I'll see if I can find out anything else. Just remember that I *do respond when people ask politely about things.*


----------



## edX (Jan 31, 2003)

actually dave your explanations of known problems make sense in light of my problems - especially number 2. i'm running it off my main drive which has been getting down to around 500mb of free space left. and yes, problems with prefs have been an issue i hadn't even remembered to mention. i guess i'll see how to move my 'scratch disk' to my big open 40gb with over 20 gb still open. and of course keep shutting it down - which frankly i would think would be something that people would make adobe fix. sounds like i wasn't as far off as you made it sound when you list those issues. they seem pretty unacceptable for a $500 app. but what do i know, i'm not used to what pros are. but i would be raising more hell with adobe for not getting memory management right than i would be with apple for not just upping the ghz so you won't notice.

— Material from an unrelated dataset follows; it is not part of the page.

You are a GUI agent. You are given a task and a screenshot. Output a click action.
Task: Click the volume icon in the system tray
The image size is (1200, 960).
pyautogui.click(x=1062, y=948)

and naw, i wouldn't want special treatment from you on something like this. i'm just thankful you stopped by and helped enlighten me.


----------



## Jason (Jan 31, 2003)

iirc you can purge histories, preview files etc etc while still having photoshop on, but thats more disk cache...

just to let you know, i have two scratch partitions myself, and in my experiences its mucho bad to have the scratch disk set to your startup drive... anyways he covered everything so i'll shutup


----------